Allon Clay

Personal information
- Full name: Allon Tatsunami Clay
- Born: 25 March 2002 (age 24)

Sport
- Sport: Athletics
- Event: Middle-distance running

Medal record
Men's athletics
Representing Japan
World Relays
| Bronze medal – third place | 2019 Yokohama | Mixed 2×2×400 m |
Asian Youth Championships
| Gold medal – first place | 2019 Hong Kong | 800 m hurdles |

= Allon Clay =

Japanese middle-distance runner

Allon Tatsunami Clay (born 25 March 2002) is a Japanese middle-distance runner who primarily runs the 800 metres. He is a Japanese indoor national record and Asian indoor record holder.

==Biography==
Clay grew up in Japan, but is of American descent. His father Andrew being from Ironton, Ohio, and a member of the American Navy stationed in Japan. In 2019, Clay set a Japanese high school, under-18 and under-20 record for the 800 metres with a time of 1:46.59.

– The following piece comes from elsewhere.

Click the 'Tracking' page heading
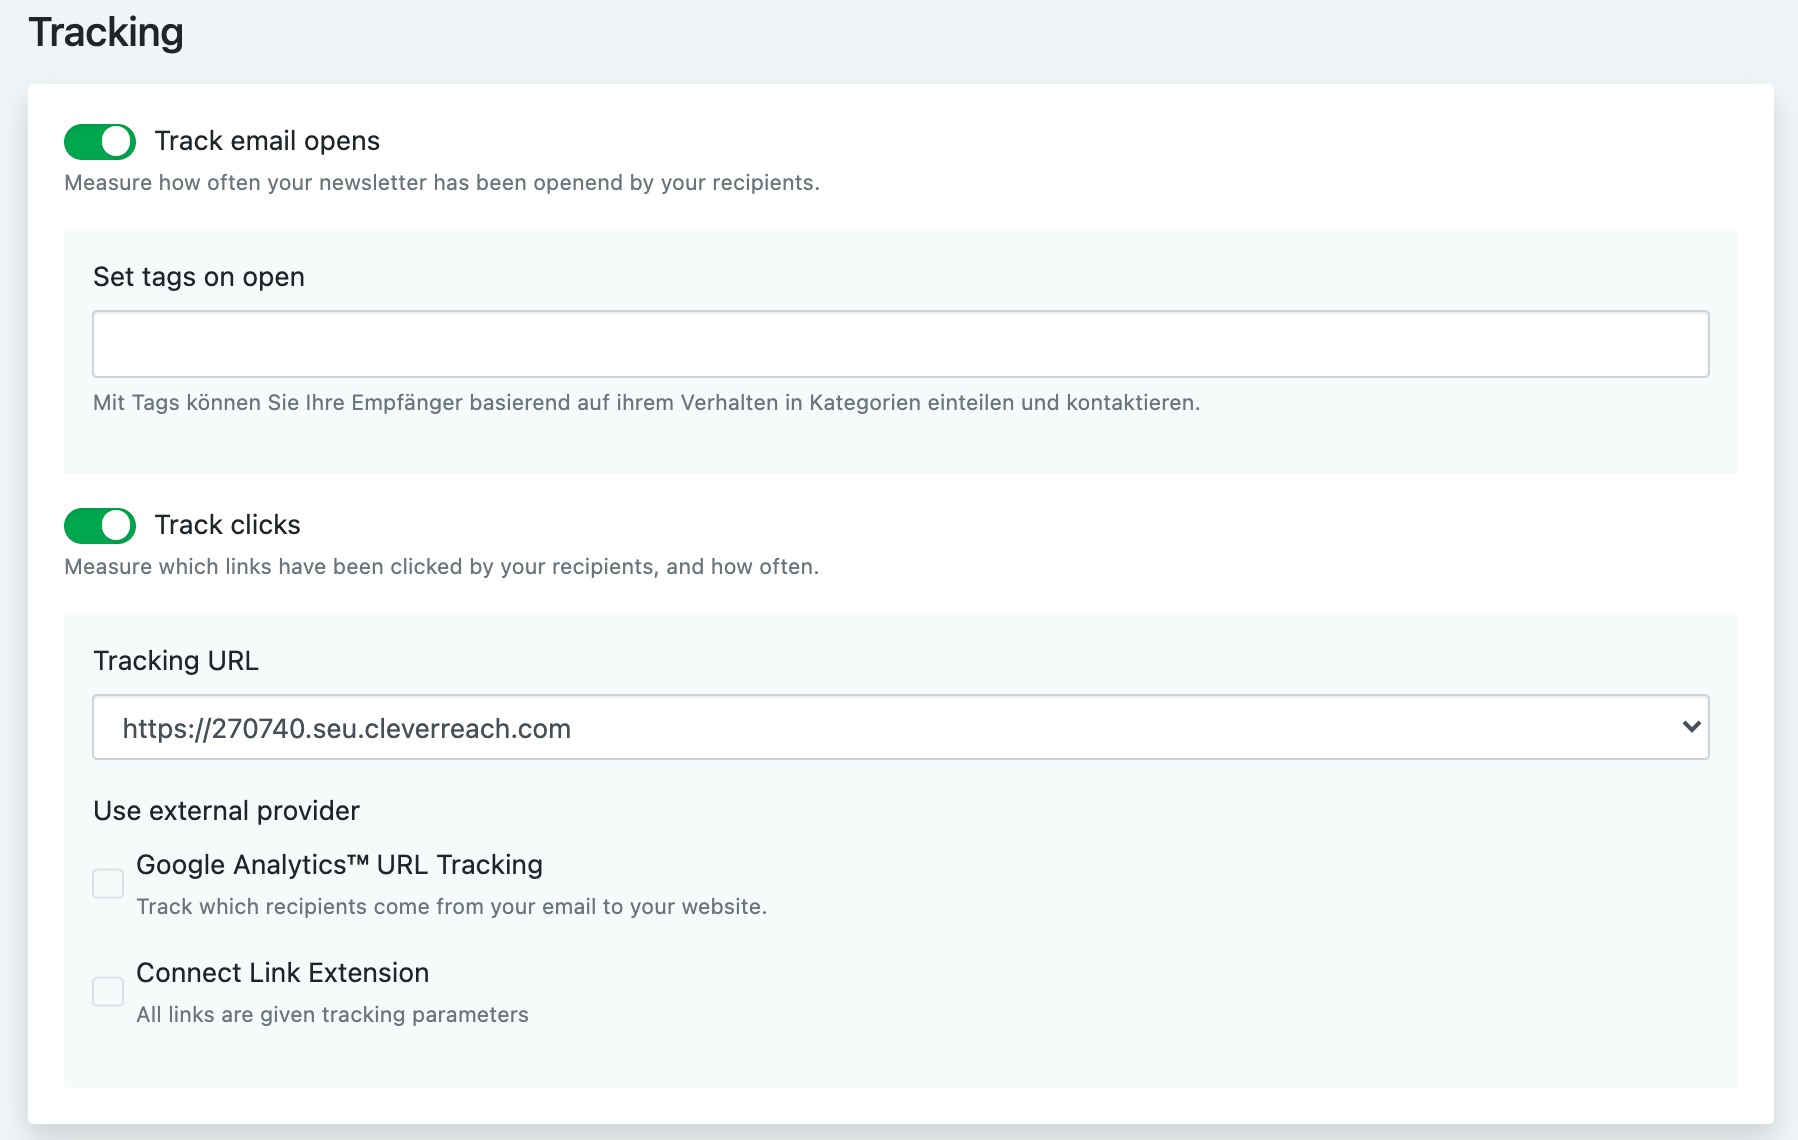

Clay won the 800 metres gold medal at the 2019 Asian Youth Athletics Championships. That year, he won the bronze medal at the 2019 IAAF World Relays in the Mixed 2 x 2 x 400 metres relay in Yokohama, Japan in May 2019, running alongside Ayano Shiomi. In June 2019, as a 17-year-old won the Japanese senior 800 metres national title, beating the six-time defending champion and Japanese record holder Sho Kawamoto in a time of 1:46.59. Later that year, he agreed to move to the United States to study at Texas A & M University.

In February 2021, as a freshman, Clay ran an indoor personal best 1:48.45 in the 800m at the Tyson Invitational in Fayetteville, Arkansas. His time ranked seventh on the Texas Aggies all-time list.

Having transferred to Penn State University ahead of the 2025 season, Clay won the men's 800 meters at the 2025 Big Ten Conference Championships, running 1:47.93 for the win. He was a semi-finalist at the 2025 NCAA Division I Outdoor Track and Field Championships in June. He placed fourth in the 800 metres final in the 800 metres at the Japanese Championships in July, running 1:46.72.

On 31 January 2026, he set a new Japanese indoor National record with a time of 1:45.17 for the 800 metres at the Penn State National Open in Philadelphia. The following month, Clay broke the Penn State 1000m school record at the David Hemery Valentine Invitational, and ran 1:15.47 on 27 February 2026 for the 600 metres at the Big Ten Conference Championships in Indianapolis. Competing for Penn State he qualified for the 2026 NCAA Indoor Championships, placing third in the final behind Jamaican pair Tyrice Taylor and Rivaldo Marshall.

Clay reached the final representing Japan over 800 m at the 2026 World Athletics Indoor Championships in Toruń, Poland, running 1:46.47 in his semi-final. In doing so, he became Japan's first senior world finalist in the 800 m. In May, Clay set a meet record of 1:45.11 for the 800 metres at the Big Ten Championships, breaking the previous record set by fellow Penn State runner Isaiah Harris in 2018. On 29 May, Clay ran a personal best 1:44.63 to win the 800 m at NCAA East Regionals in Lexington, Kentucky. He placed fourth with a time of 1:44.98 in the final of the 800 metres at the 2026 NCAA Outdoor Championships.